23. A method according to claim 21, wherein said analysis steps
comprise respectively a step of achieving voice samples models as a
summation of an harmonic signal and noise, each achieving step
comprising: a substep of estimating the pitch of the voice samples,
a substep of synchronized analysis of the pitch of each frame, and
a substep of estimating spectral envelope parameters of each
frame.
24. A method according to claim 21, wherein said step of
determining a model determines a Gaussian probability density
mixture model.
25. A method according to claim 24, wherein said step of
determining a model comprises: a substep of determining a model
corresponding to a mixture of Gaussian probability densities, and a
substep of estimating parameters of the mixture of Gaussian
probability densities from an estimated maximum likelihood between
the acoustic characteristics of the source and target speaker
samples and the model.
26. A method according to claim 21, wherein said step of
determining at least one transformation function further includes a
step of normalizing the pitch of the frames of source and target
speaker samples relative to average values of the pitch of the
analyzed source and target speaker samples.
27. A method according to claim 21, including a step of temporally
aligning the acoustic characteristics of the source speaker with
the acoustic characteristics of the target speaker, this step being
executed before said step of determining a conjoint model.
28. A method according to claim 20, including a step of separating
voiced frames and non-voiced frames in the source speaker and
target speaker voice samples, said step of determining a conjoint
transformation function of the characteristics relating to the
spectral envelope and to the pitch being based only on said voiced
frames and the method including a step of determining a function
for transformation of only the spectral envelope characteristics on
the basis only of said non-voiced frames.
29. A method according to claim 20, wherein said step of
determining at least one transformation function comprises only
said step of determining a conjoint transformation function.
30. A method according to claim 20, wherein said step of
determining a conjoint transformation function is achieved on the
basis of an estimate of the acoustic characteristics of the target
speaker, the achievement of the acoustic characteristics of the
source speaker being known.
31. A method according to claim 30, wherein said estimate is the
conditional expectation of the acoustic characteristics of the
target speaker the achievement of the acoustic characteristics of
the source speaker being known.
32. A method according to claim 20, wherein said step of
transforming acoustic characteristics of the voice signal to be
converted includes: a step of analyzing said voice signal, grouped
into frames, to obtain for each frame information relating to the
spectral envelope and to the pitch, a step of formatting the
acoustic information relating to the spectral envelope and to the
pitch of the voice signal to be converted, and a step of
transforming the formatted acoustic information of the voice signal
to be converted using said conjoint transformation function.
33. A method according to claim 28 in conjunction with claim 13,
including a step of separating voiced frames and non-voiced frames
in the source speaker and target speaker voice samples, said step
of determining a conjoint transformation function of the
characteristics relating to the spectral envelope and to the pitch
being based entirely on said voiced frames and the method including
a step of determining a function for transformation of only the
spectral envelope characteristics on the basis only of said
non-voiced frames, and including a step of separating voiced frames
and non-voiced frames in said voice signal to be converted, said
transformation step comprising: a substep of applying said conjoint
transformation function only to voiced frames of said signal to be
converted, and a substep of applying said transformation function
of the spectral envelope characteristics only to non-voiced frames
of said signal to be converted.

————————

• [Job A]
Answer from the voice conversion claims:
(i) What kind of model does the model-determining step in claim 24 produce?
(ii) In claim 26, the pitch of the frames is normalized relative to what?
(iii) According to claim 31, what is the estimate?
• [Job B] Switch "conditional expectation" to "weighted average" in a part of the voice conversion claims and write that part out again. Begin at the words "31. A method" and stop after "the source speaker being known.".
The records after this point come from a different source.

• [Material supplied]
————————

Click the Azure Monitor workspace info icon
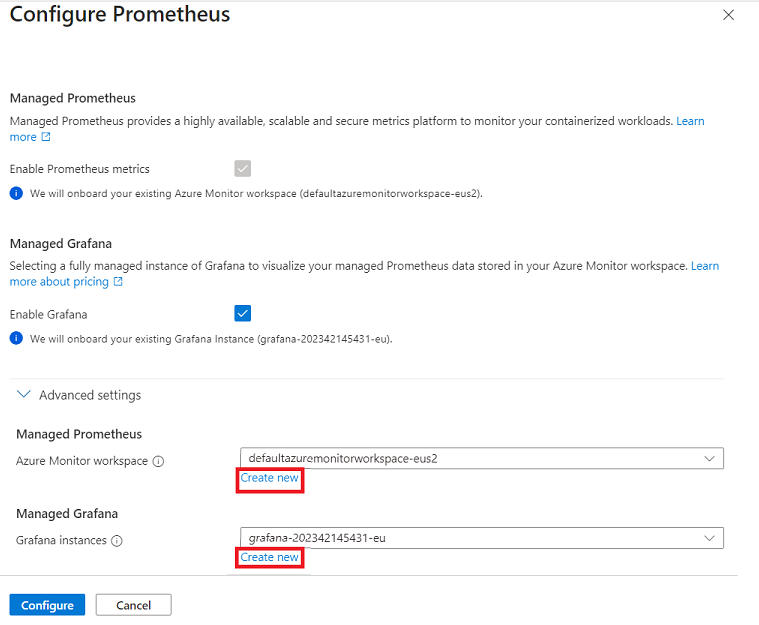Image resolution: width=759 pixels, height=625 pixels. pos(158,461)
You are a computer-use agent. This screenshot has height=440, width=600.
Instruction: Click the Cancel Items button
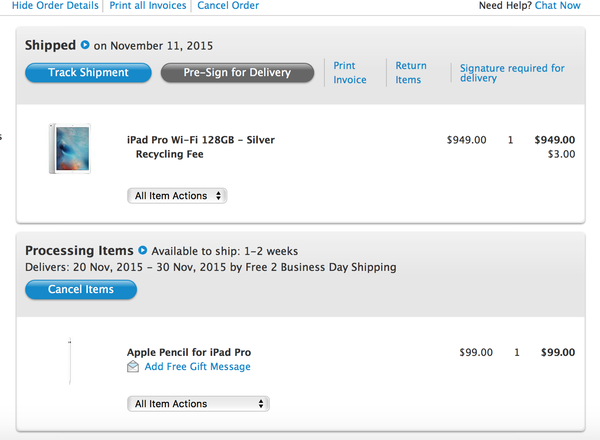[81, 289]
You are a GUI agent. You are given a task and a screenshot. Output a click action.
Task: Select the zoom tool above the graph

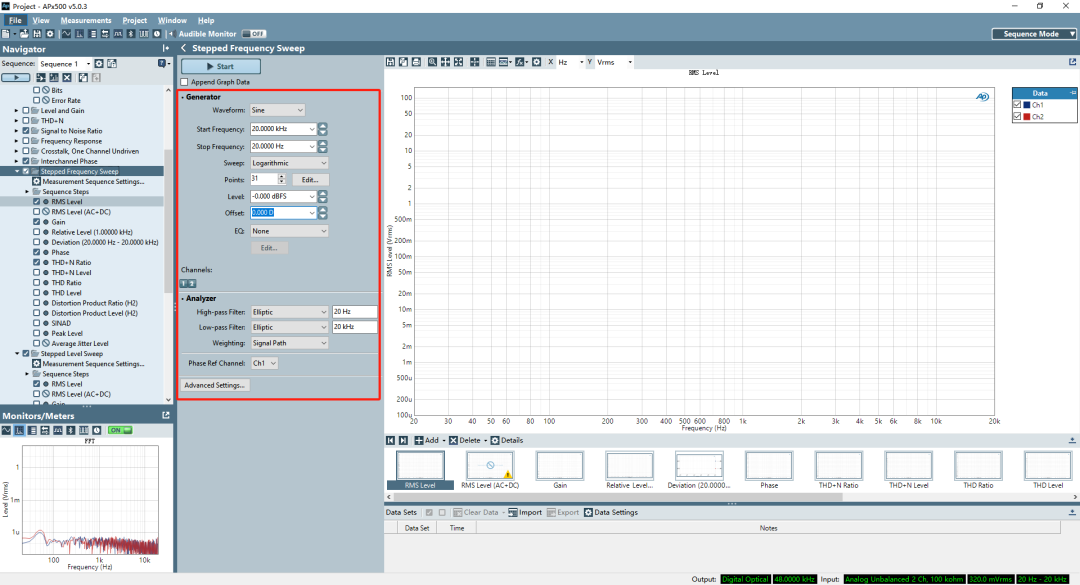(432, 61)
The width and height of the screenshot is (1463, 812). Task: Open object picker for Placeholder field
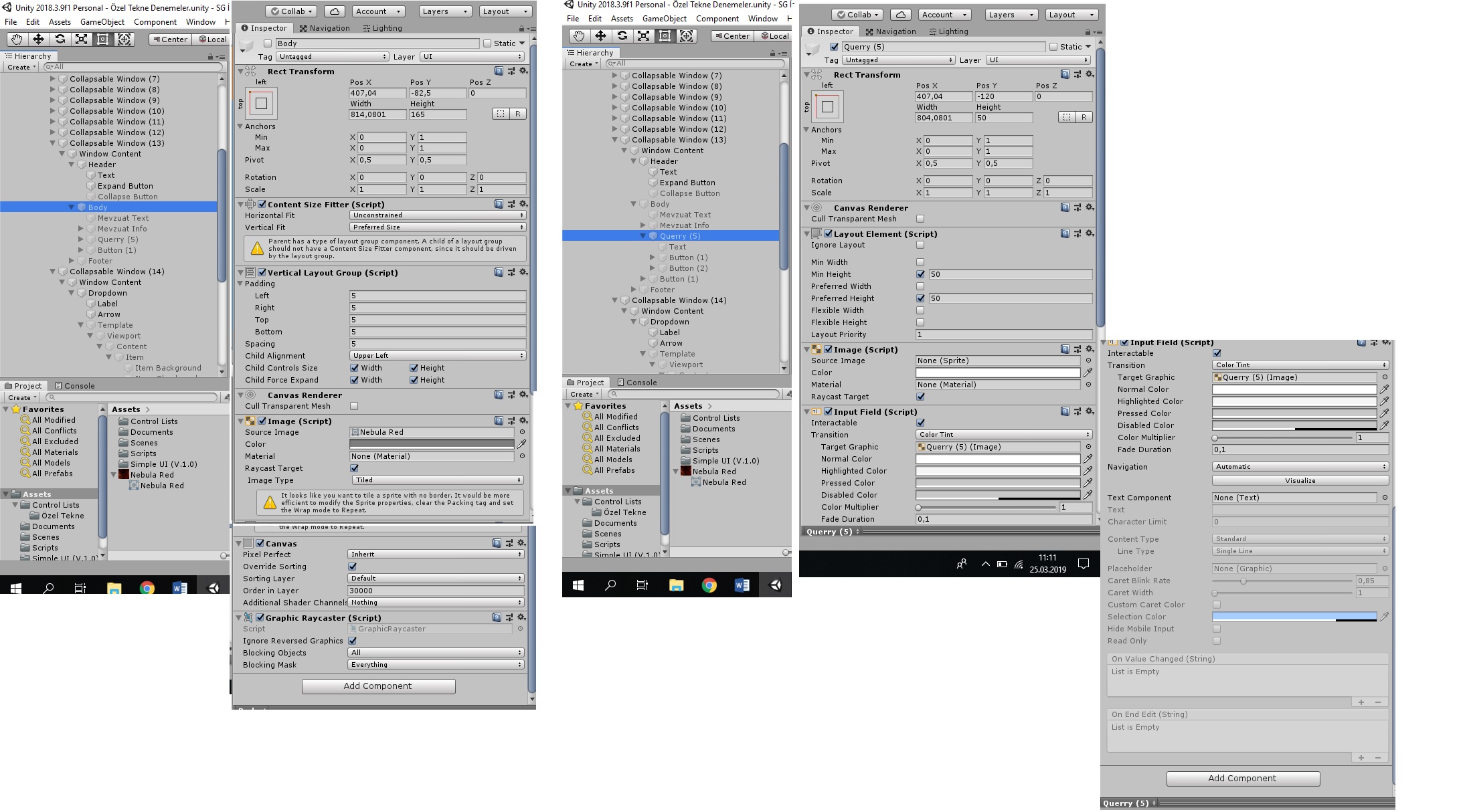click(1385, 569)
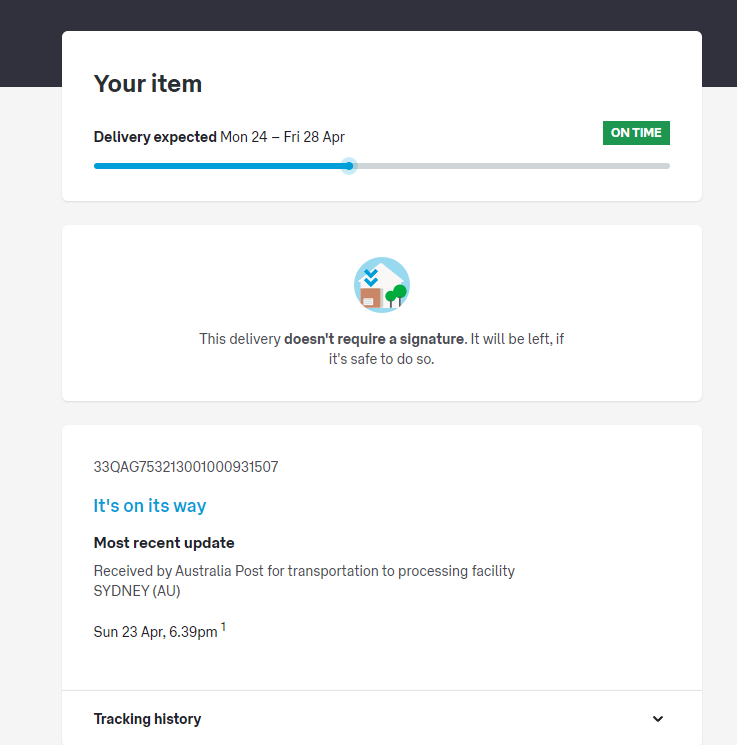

————————

• [Correct result A]
(i) A Gaussian probability density mixture model.
(ii) Average values of the pitch of the analyzed source and target speaker samples.
(iii) The conditional expectation of the acoustic characteristics of the target speaker, the achievement of the acoustic characteristics of the source speaker being known.

• [Correct result B]
31. A method according to claim 30, wherein said estimate is the
weighted average of the acoustic characteristics of the
target speaker the achievement of the acoustic characteristics of
the source speaker being known.